I’m not alone in this point of view – check out comedian Craig Ferguson’s musings on the deification of youth in today’s media and social circles:
I also recently listened to a podcast that talked about “The Top 5 Reasons to be a Jack of all Trades”. Tim Ferriss provides his insights into the reason why hyper-specialization isn’t necessarily a good thing:
Are the days of Da Vinci dead? Is it possible to, at once, be a world-class painter, engineer, scientist, and more? “No way. Those times are long gone. Nothing was discovered then. Now the best you can do is pick your field and master it.”
So how much more would a specialist know on a topic versus a generalist? I believe that as you learn to code at The Iron Yard you spend your effort learning 80% of the core fundamentals of programming with 20% of the effort it took even the instructors to do so when they were learning. We focus on the theories of pedagogy, learning, effective communication, and deliberate practice to help our students ramp up as fast they can manage. Under consideration of that, our students learn all the tricks and tools of the trade up until the point of rapidly diminishing returns.
We at The Iron Yard focus on process, and “learning how to learn”. Ferriss even discusses this and his own timely and worldly experiences, such as learning a language, while comparing the idea of a generalist and a specialist:
Generalists take the condensed study up to, but not beyond, the point of rapidly diminishing returns.

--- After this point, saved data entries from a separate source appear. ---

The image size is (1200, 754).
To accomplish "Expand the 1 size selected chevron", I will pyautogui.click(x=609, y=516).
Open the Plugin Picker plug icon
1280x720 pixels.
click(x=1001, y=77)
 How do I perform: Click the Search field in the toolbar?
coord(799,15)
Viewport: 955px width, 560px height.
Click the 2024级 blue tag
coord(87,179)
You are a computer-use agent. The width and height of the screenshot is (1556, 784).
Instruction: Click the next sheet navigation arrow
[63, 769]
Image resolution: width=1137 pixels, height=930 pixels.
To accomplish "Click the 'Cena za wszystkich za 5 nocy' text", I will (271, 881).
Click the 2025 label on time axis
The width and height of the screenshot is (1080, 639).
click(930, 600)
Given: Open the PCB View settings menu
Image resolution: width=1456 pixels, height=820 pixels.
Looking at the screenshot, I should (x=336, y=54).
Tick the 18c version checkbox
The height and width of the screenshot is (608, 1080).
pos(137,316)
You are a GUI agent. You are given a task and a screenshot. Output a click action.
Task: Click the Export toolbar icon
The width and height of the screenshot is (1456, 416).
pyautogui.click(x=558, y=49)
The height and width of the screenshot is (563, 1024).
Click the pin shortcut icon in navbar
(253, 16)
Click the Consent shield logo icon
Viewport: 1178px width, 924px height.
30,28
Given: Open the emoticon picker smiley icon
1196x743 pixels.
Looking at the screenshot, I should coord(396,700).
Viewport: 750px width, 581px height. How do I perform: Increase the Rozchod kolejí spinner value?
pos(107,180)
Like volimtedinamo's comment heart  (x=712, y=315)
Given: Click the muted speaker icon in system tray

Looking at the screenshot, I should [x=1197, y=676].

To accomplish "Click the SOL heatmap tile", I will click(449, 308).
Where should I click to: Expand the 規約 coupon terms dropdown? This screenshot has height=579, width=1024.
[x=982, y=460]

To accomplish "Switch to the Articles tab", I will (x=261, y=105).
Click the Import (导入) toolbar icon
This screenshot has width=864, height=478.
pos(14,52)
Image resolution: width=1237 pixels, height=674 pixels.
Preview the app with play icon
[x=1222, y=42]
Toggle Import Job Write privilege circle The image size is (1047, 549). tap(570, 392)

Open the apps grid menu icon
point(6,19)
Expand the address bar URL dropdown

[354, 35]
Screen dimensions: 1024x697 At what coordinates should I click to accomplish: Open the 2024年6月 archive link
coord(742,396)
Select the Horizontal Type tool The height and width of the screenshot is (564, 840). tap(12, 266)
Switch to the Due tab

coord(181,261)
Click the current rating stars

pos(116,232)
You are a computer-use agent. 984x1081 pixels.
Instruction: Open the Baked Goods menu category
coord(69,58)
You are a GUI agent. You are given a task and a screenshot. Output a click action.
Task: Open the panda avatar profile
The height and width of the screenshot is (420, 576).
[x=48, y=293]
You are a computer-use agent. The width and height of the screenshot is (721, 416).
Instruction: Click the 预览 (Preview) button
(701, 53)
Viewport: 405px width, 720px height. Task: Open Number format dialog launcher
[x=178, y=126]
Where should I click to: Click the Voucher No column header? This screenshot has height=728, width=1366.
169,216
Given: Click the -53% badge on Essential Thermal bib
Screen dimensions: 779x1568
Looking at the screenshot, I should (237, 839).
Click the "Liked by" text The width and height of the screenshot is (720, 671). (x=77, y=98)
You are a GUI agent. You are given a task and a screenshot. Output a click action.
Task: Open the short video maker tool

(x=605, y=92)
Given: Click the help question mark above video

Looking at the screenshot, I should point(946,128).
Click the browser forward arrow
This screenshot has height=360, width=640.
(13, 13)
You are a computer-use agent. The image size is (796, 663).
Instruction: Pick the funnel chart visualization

There is perhaps a 5% comprehension difference between the focused generalist who studies Japanese systematically for 2 years vs. the specialist who studies Japanese for 10 with the lack of urgency typical of those who claim that something “takes a lifetime to learn.” Hogwash. Based on my experience and research, it is possible to become world-class in almost any skill within one year.
So why are we aligned and formatted to effectively teach programming fundamentals AND semi-specialized courses? Many people might overlook the fact that they can keep a “model T approach" in continuing their own education. We adopt this paradigm in the context of self-improvement to focus on learning something to a very deep and focused level. With that investment, we gain the ability to create analogies and insights to other – possibly unrelated – topics. Thus, by adopting mental models from deep studies on singular topics, we can make analogies to other topics, see patterns, and ultimately alter our perspective of a problem or hurdle to learn it or solve it faster.
How is this relevant to long-term employment and The Iron Yard? I believe, in the end, finding others who value you or your skills and connecting with them is a by-product of grit and infinite curiosity. I believe those ideals stem from working to experience (and not just to earn).
The pursuit of work (be that monetarily or otherwise) can be fleeting, but paradoxically the pursuit of experience and knowledge leads to great jobs.